Gene Patent Case Heads Back to Court

The court battle over the legality of gene patents, which will affect the future of genetic disease diagnostics, heads back to court this summer.

On July 20, 2012, the battle over the patenting of genetic discoveries will resume. That is when the US Court of Appeals for the Federal Circuit is set to hear another round of arguments over the validity of patents Myriad Genetics holds on isolated gene sequences in the BRCA1 and BRCA2 cancer gene and on screening potential cancer therapeutics via changes in cell growth rates. The federal government has granted thousands of patents on similar genetic discoveries.

In the end, the outcome will have an impact on funding availability for future biotech research.

In July 2011, the appellate court upheld the composition claims on Myriad’s patents. The plaintiffs in that case—who included Association for Molecular Pathology (AMP), American College of Medical Genetics, and American Society for Clinical Pathology—argued that genes were “products of nature” and therefore not patentable. Their concerns, as voiced by AMP president Jan Nowak, are that "gene patents can serve as a disincentive to innovation in molecular testing because they deny access to a vital baseline of genomic information."

On the other hand, however, if barriers to the patenting genetic discoveries are introduced, "it's going to be harder for small companies with technologies in the diagnostic testing area to get funding," predicted biotech patent lawyer Matthew S. Gibson from the law firm McAfee & Taft in Oklahoma City.

In March, US Supreme Court sent the case back to the Federal Circuit, instructing the judges to take a new look at the issue.

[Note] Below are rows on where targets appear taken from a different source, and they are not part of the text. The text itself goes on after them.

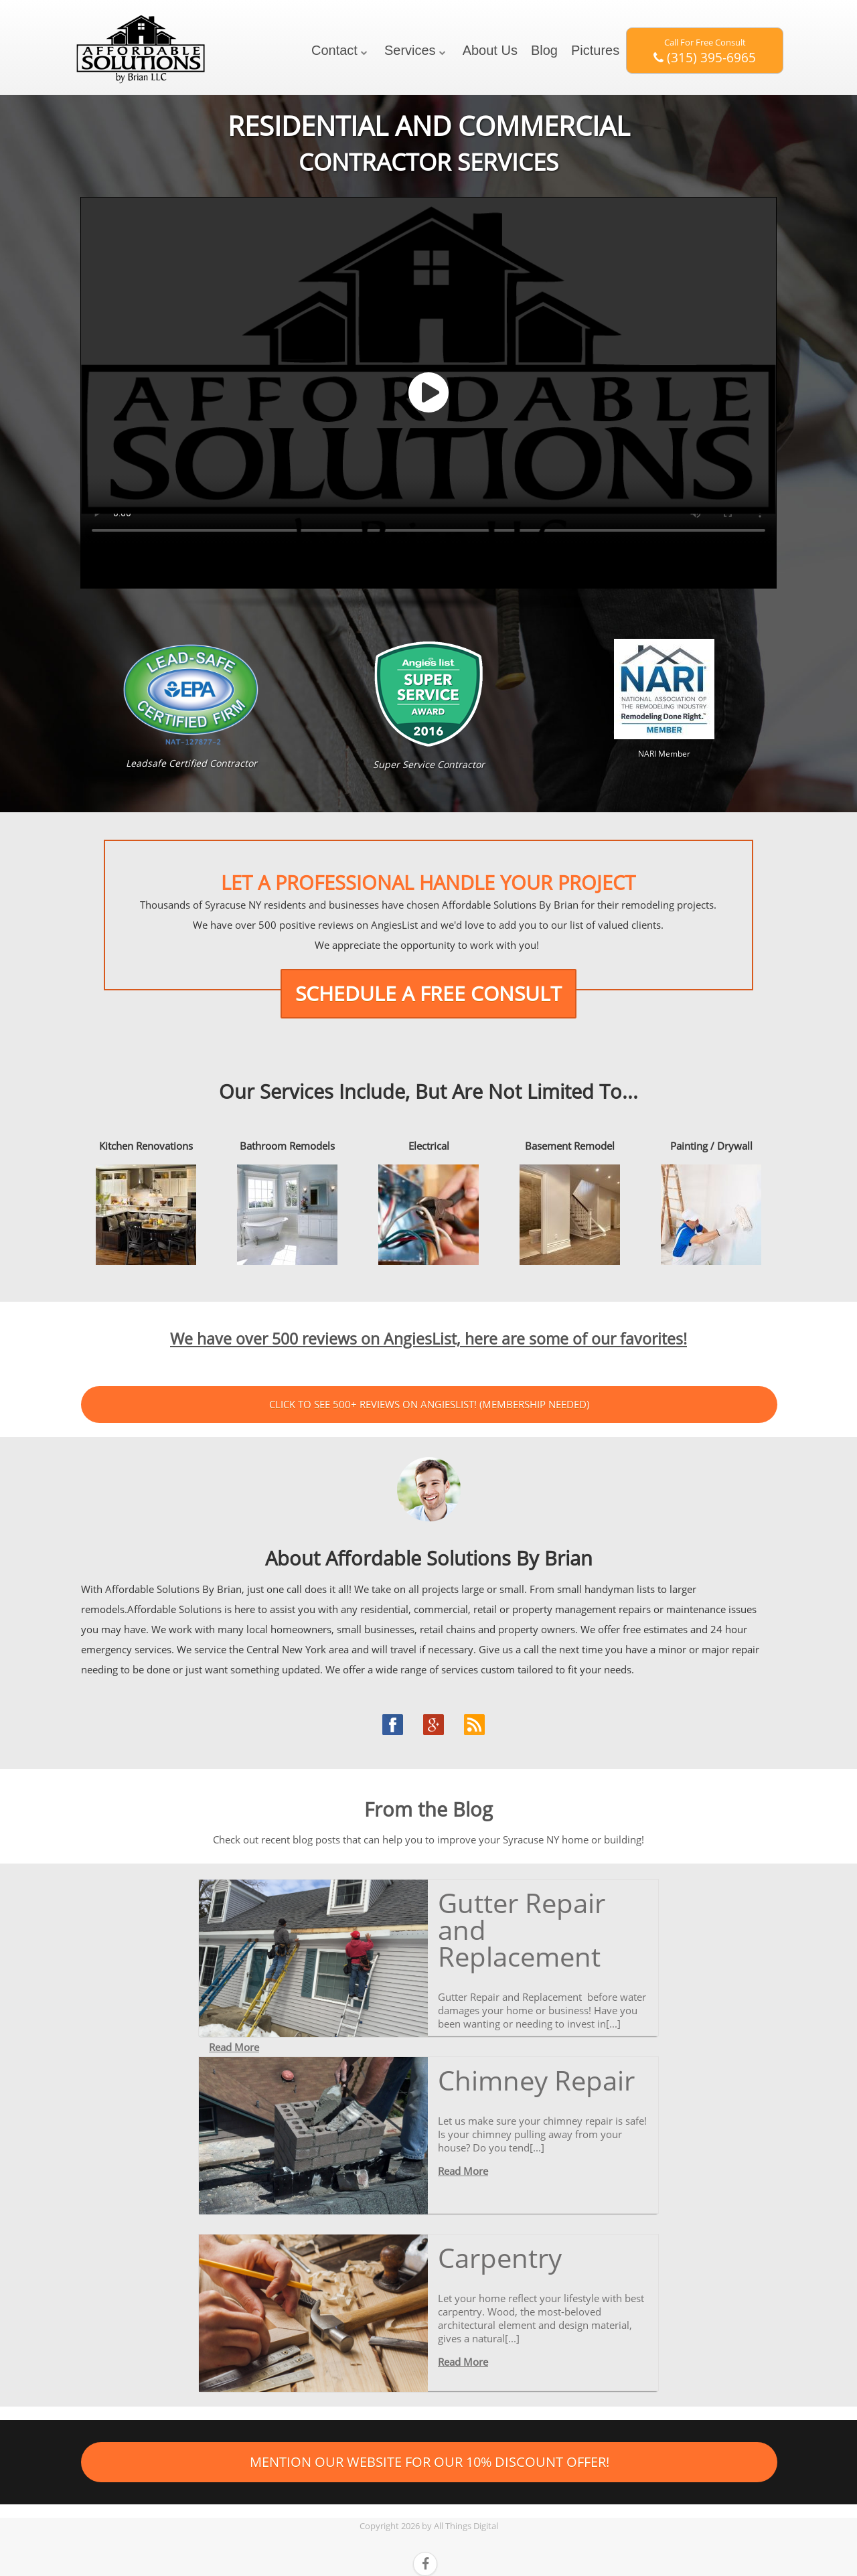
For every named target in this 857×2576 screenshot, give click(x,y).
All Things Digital (466, 2526)
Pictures (595, 50)
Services (410, 50)
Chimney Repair (536, 2080)
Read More (234, 2047)
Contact (334, 50)
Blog (544, 50)
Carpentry (500, 2257)
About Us (490, 50)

That reexamination is to be based on a unanimous decision the high court handed down in another key genetic patent case: Mayo v. Prometheus. In that case, a group of patents on a way to determine the proper dose of thiopurine drugs for an ulcerative colitis patient by measuring the levels of a particular thiopurine metabolite was challenged.

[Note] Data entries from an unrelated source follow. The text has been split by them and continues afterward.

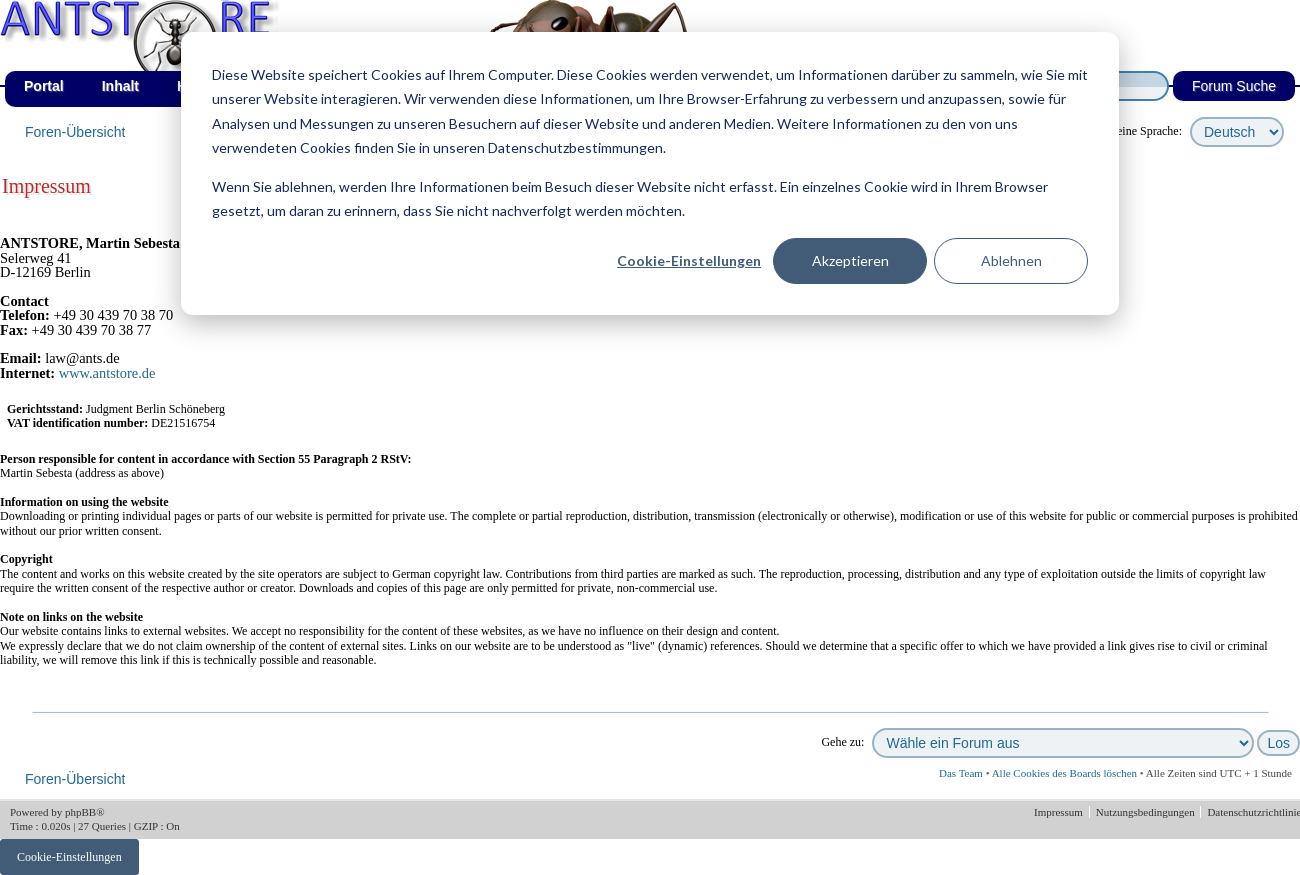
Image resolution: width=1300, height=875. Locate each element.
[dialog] (650, 173)
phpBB (80, 812)
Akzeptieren (850, 260)
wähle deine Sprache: (1130, 131)
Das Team (961, 773)
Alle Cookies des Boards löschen (1064, 773)
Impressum (1060, 812)
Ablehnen (1011, 260)
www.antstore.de (107, 373)
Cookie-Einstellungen (689, 260)
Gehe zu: (842, 742)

Under US patent law, discoveries cannot be patented if they are merely laws of nature. Gibson said: "Although the patent was based on a new and useful discovery of the correlation between metabolite levels and indications of toxicity and efficacy, the Supreme Court held that the mere discovery of this correlation and the application of it using routine, conventional activity was not enough."

According to John M. Conley, a law professor associated with the University of North Carolina Center for Genomics and Society, "the message is out that you can't patent just anything. There are some limits."

Now, the arguments will be over just what those limits are. Last year, the judges held that because the BRCA patents cover "isolated" DNA molecules that do not occur in nature, they are patentable. "Prometheus has literally nothing to do with product claims," Conley noted. But that decision may signal to the appellate judges that they should be stricter when considering whether a discovery is just a law of nature.